## PROBLEM REQUIREMENTS:
Locate the line that contains "This screenshot has height=750, width=1568.". Print it and every subsequent line through the final line of the records, exactly and only those.

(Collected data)
■ ■ ■ ■
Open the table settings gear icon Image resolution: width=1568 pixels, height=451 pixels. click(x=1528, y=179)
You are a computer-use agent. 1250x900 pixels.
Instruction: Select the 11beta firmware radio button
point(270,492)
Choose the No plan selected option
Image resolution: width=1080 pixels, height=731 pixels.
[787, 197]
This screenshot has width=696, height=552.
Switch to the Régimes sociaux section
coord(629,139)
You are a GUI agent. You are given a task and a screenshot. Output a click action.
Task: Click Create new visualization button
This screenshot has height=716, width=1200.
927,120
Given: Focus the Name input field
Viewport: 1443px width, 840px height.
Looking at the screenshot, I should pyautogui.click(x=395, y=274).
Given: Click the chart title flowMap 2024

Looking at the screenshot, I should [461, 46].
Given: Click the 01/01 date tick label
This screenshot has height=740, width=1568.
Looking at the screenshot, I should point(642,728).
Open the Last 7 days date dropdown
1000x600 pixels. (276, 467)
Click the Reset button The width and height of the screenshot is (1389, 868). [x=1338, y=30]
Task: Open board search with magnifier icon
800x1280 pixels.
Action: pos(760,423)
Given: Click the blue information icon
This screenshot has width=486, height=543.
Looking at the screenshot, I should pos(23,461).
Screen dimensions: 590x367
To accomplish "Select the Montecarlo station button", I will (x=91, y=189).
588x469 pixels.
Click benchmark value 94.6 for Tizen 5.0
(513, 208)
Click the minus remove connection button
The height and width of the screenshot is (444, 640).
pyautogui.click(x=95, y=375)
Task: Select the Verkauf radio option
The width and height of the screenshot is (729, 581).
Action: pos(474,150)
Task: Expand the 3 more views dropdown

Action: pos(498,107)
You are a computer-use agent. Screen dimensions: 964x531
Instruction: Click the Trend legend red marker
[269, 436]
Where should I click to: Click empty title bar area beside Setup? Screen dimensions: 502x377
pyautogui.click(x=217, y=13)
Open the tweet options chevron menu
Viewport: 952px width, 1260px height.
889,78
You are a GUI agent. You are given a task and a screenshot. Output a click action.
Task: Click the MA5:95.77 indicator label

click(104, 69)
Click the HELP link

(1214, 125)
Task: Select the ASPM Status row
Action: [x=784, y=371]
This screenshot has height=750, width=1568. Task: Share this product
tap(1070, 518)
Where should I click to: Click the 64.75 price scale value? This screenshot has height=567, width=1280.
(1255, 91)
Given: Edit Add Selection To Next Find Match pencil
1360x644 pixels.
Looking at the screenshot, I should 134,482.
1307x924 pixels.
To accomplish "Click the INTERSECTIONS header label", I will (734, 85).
■ ■ ■ ■
## ANSWER TO THIS PROBLEM:
This screenshot has height=750, width=1568. Task: Share this product
tap(1070, 518)
Where should I click to: Click the 64.75 price scale value? This screenshot has height=567, width=1280.
(1255, 91)
Given: Edit Add Selection To Next Find Match pencil
1360x644 pixels.
Looking at the screenshot, I should 134,482.
1307x924 pixels.
To accomplish "Click the INTERSECTIONS header label", I will (734, 85).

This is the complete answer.